### [TASK OBJECTIVE]
The answer must consist of every line in the data that contains "Start".

### [GIVEN RECORDS]
• • • • •

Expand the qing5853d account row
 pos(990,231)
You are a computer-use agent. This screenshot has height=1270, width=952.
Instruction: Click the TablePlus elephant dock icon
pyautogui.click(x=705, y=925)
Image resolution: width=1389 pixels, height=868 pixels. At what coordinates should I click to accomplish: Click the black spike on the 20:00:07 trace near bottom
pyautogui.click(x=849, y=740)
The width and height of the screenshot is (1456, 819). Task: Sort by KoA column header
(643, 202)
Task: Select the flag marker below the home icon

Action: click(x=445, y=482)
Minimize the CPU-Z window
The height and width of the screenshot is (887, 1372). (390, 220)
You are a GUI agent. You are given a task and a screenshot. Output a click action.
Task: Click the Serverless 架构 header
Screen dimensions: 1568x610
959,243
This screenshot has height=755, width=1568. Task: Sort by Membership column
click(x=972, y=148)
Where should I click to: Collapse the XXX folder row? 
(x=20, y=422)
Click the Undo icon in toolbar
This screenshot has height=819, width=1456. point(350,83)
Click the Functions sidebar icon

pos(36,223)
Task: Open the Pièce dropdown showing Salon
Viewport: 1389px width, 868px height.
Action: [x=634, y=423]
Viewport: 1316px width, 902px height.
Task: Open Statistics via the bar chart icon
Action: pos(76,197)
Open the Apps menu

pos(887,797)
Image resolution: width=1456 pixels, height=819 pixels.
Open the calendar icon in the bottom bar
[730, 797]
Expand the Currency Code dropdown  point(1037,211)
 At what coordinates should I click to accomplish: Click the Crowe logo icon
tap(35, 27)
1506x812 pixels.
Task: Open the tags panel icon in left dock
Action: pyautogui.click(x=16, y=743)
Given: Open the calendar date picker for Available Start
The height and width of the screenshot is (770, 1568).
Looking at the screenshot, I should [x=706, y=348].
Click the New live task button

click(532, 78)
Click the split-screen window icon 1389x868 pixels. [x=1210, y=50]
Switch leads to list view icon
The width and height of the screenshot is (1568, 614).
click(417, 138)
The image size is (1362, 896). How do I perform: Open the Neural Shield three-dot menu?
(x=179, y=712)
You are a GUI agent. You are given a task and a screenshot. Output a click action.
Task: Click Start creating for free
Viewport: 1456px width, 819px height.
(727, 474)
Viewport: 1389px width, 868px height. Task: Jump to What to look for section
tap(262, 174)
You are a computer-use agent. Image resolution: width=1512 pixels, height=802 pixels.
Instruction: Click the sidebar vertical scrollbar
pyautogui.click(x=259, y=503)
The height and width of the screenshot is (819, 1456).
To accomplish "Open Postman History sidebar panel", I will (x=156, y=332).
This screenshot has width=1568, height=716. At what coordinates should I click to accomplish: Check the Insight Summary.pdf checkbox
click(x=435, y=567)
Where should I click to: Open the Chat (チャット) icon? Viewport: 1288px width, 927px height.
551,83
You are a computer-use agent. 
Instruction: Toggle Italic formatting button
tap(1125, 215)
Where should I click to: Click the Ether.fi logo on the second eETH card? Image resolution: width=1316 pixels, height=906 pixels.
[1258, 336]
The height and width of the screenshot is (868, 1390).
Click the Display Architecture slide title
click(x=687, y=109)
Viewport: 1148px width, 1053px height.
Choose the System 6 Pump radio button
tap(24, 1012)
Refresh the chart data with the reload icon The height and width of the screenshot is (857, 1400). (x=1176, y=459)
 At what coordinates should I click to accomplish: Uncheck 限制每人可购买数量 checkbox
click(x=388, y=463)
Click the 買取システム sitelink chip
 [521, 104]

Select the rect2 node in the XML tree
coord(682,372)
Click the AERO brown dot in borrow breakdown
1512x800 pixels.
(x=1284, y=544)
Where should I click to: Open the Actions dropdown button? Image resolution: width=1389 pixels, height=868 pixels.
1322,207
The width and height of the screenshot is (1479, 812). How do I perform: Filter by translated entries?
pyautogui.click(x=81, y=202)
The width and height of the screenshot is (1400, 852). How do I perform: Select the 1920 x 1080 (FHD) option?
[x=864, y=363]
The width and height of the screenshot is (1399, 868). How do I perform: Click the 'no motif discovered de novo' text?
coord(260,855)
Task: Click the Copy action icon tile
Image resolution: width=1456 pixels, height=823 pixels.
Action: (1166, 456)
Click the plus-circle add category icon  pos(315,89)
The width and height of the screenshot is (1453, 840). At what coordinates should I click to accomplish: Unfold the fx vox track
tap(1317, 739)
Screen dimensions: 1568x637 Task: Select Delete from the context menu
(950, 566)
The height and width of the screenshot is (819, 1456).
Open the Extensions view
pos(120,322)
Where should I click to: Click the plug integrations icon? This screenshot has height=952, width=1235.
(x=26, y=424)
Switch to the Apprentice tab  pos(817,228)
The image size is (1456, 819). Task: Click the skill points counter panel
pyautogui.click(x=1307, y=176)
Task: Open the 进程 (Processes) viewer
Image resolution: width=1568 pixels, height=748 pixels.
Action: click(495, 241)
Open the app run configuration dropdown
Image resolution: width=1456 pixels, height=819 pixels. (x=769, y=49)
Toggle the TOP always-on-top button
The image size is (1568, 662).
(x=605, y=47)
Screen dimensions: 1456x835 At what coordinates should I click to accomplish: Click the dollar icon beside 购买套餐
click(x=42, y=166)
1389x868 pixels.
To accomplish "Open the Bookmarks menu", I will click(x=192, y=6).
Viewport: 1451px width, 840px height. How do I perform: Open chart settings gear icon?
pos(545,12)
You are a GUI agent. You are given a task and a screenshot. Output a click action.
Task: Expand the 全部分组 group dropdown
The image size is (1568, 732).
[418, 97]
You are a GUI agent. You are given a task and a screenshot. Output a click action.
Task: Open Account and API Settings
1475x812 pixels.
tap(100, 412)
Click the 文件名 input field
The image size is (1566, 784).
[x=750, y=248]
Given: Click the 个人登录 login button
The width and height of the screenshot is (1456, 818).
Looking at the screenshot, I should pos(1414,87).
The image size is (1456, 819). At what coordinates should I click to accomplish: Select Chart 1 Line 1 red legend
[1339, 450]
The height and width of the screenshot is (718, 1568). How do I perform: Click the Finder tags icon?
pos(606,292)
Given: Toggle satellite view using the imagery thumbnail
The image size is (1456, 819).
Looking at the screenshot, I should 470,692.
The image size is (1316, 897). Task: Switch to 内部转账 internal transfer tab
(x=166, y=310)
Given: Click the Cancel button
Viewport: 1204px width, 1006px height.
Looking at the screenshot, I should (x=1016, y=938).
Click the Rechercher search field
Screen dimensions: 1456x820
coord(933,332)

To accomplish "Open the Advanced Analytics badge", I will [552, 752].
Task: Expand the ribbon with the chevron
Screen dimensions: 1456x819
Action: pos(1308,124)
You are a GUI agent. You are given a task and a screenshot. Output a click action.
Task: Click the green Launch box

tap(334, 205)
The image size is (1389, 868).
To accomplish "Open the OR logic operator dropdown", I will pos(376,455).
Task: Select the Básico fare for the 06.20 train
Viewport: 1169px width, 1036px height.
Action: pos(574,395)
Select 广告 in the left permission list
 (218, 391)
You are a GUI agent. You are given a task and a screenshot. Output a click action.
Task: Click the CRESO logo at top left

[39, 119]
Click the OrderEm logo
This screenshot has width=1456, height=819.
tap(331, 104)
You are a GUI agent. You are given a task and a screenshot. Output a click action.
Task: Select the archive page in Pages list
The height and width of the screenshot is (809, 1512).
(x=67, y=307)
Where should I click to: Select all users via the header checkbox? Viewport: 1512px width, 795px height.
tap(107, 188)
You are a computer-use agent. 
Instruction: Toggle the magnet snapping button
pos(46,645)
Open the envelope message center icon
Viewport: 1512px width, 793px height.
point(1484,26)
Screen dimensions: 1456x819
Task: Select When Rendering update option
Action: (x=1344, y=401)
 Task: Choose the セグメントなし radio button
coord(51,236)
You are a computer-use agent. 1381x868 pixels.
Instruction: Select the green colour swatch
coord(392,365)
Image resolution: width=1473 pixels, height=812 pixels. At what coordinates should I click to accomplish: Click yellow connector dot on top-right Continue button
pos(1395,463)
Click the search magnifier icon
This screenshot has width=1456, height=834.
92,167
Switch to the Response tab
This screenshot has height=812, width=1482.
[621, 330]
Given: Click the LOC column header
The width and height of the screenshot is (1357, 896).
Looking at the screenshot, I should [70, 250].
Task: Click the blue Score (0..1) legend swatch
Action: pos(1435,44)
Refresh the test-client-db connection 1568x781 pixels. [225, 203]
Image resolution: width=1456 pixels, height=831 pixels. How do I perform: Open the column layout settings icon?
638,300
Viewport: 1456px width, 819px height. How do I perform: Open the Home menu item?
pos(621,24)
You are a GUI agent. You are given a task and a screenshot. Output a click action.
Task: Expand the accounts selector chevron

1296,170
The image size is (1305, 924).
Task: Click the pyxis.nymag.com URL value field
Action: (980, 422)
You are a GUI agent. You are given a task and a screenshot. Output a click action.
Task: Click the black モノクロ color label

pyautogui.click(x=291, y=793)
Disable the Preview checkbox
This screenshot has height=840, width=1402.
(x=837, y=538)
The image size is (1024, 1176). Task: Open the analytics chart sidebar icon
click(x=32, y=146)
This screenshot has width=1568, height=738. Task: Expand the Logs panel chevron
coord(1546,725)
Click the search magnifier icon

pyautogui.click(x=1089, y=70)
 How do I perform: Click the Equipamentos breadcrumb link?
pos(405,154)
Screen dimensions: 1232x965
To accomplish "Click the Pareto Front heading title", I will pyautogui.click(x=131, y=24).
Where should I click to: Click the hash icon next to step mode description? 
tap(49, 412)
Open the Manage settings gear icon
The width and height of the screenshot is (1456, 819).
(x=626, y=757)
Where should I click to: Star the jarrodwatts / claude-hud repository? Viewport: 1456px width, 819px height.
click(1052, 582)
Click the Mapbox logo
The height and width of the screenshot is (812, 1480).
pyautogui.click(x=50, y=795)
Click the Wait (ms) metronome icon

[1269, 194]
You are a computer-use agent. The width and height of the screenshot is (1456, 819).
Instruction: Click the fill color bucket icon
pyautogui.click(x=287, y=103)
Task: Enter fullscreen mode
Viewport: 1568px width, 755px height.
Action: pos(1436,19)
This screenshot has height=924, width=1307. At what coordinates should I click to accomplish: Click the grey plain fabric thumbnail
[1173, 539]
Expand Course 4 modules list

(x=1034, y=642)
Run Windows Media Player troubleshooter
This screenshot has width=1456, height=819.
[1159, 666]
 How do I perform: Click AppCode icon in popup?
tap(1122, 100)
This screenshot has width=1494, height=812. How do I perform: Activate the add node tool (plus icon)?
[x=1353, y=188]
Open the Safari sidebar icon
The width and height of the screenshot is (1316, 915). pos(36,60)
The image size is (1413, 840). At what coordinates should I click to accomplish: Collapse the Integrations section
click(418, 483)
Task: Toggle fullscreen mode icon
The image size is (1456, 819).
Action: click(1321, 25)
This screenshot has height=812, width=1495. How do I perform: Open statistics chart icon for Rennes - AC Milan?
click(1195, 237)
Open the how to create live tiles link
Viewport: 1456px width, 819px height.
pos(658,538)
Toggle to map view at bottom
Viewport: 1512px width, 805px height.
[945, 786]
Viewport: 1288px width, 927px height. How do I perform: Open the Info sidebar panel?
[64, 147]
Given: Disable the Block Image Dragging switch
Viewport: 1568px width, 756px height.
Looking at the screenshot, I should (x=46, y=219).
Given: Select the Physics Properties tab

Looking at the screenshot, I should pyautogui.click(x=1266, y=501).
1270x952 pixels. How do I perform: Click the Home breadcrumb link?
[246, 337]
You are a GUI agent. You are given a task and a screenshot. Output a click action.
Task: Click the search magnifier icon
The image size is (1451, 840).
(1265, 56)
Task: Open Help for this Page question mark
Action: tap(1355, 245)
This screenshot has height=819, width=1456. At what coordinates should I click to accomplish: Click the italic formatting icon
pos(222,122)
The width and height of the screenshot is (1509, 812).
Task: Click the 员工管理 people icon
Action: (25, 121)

• • • • •

### [RESPONSE AREA]
Given: Open the calendar date picker for Available Start
Task: Click Start creating for free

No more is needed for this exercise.